O Lula representa um fenômeno politico excepcional porque ele é a alma de um certo povo brasileiro, ele incarna um sentimento e um modo de pensar compartilhado por milhões de brasileiros. Nesse sentido, ele joga na liga dos gigantes como Getúlio Varga, esse se suicidou em 1954 ao denunciar uma conspiração das elites nacionais aliadas à interesses estrangeiros contra o trabalhador brasileiro (não muito longe do que Lula declarou dia 24 de janeiro).
Os adversários do Lula cometeram um erro grave de estratégia ao pedir aos juízes acabar com o ex-presidente. O sistema judicial brasileiro não foi feito para isso porque ele simplesmente não foi idealizado para “funcionar”. Pragado com brechas e voltado para os interesses do réu, ele tem um grande apetite para surpresas jurídicas e costuma abrigar duelos entre egos potentes.
A estratégia certa teria sido tirar do Lula o monopólio dos bons sentimentos e da justiça social. Enquanto ele chama seus adversarios de “inimigos do povo” , eles deveriam ter lembrado ao ex-presidente que 50% dos brasileiros não têm esgoto básico (depois de 15 anos de PT no poder) e que a educação está em colapso. Dito de outra maneira: fazer politica travando batalha de ideias em vez de usar liminares e recursos suspensivos.

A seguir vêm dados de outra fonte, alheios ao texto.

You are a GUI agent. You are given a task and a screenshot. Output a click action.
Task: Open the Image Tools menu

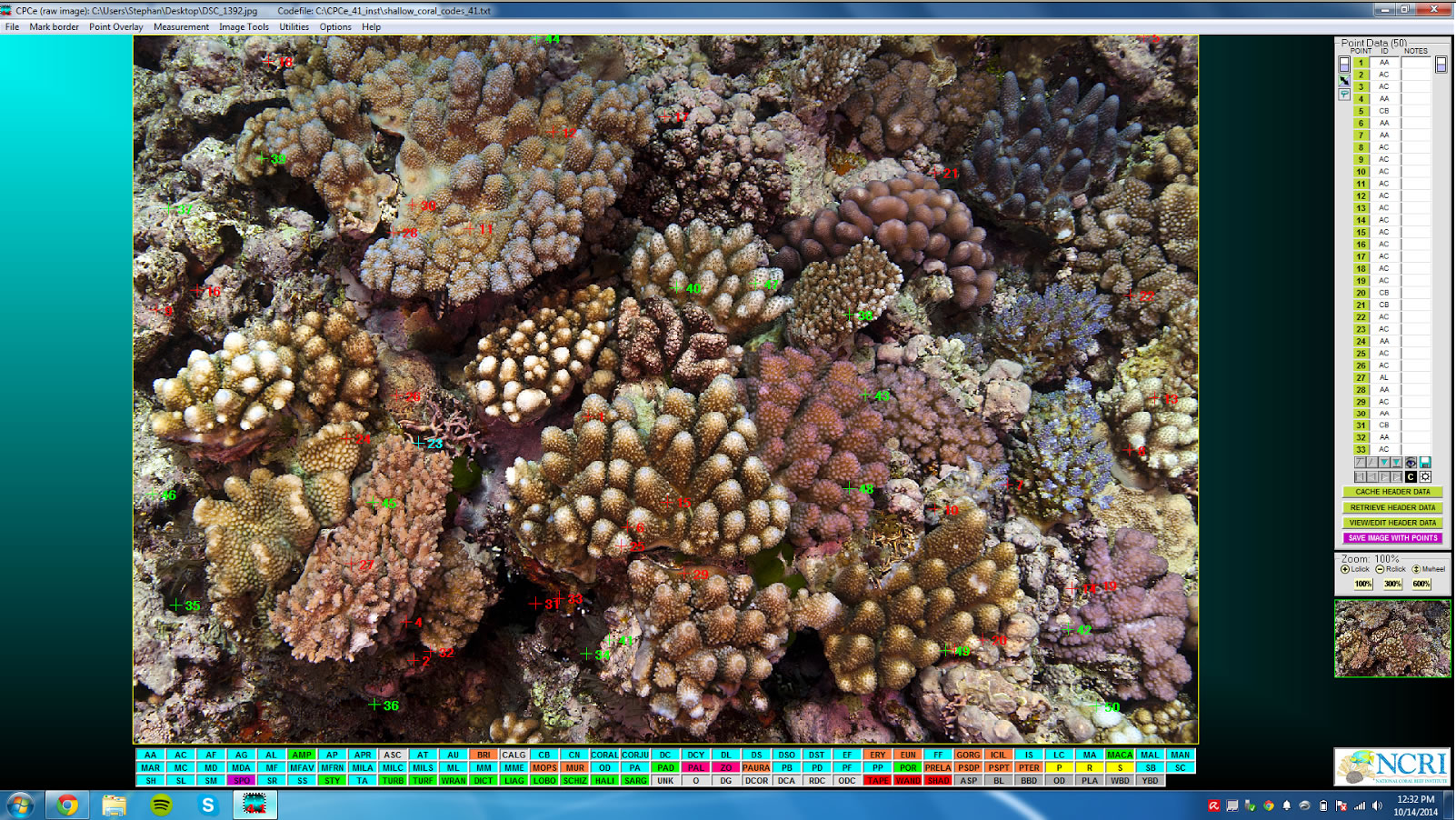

Lula, no fundo, já ganhou: ele vai determinar o nome do candidato da esquerda e quem sabe do vencedor do pleito previsto em outubro. Vitoria limitado ao meu ver porque Lula nunca vai entrar na Historia pela grande porta. Perdeu, faz tempo, a chance de ser um Mandela latino ou um Obama brasileiro. Quando saiu do Planalto resolveu mergulhar no pantanal nojento da pequena politicagem (a famosa “articulação”) em vez de pensar grande. Poderia ter virado embaixador de uma grande Causa. A tragédia do Lula é que ele não se projetou no cenário internacional, escolheu São Bernardo do Campo em vez de alvejar NY e Paris. Não faltaram Causas nobres e universais prestes a aceitar o Lula como porta-voz: inventar um novo sindicalismo na era da globalização e da inteligência artificial; defender o meio ambiente começando pela biodiversidade; promover a tolerância religiosa; ou meramente intermediar o processo de paz colombiano (entregue numa bandeja de prata aos Cubanos que ficaram com a Gloria de ter ajudado a terminar uma guerra civil de 50 anos).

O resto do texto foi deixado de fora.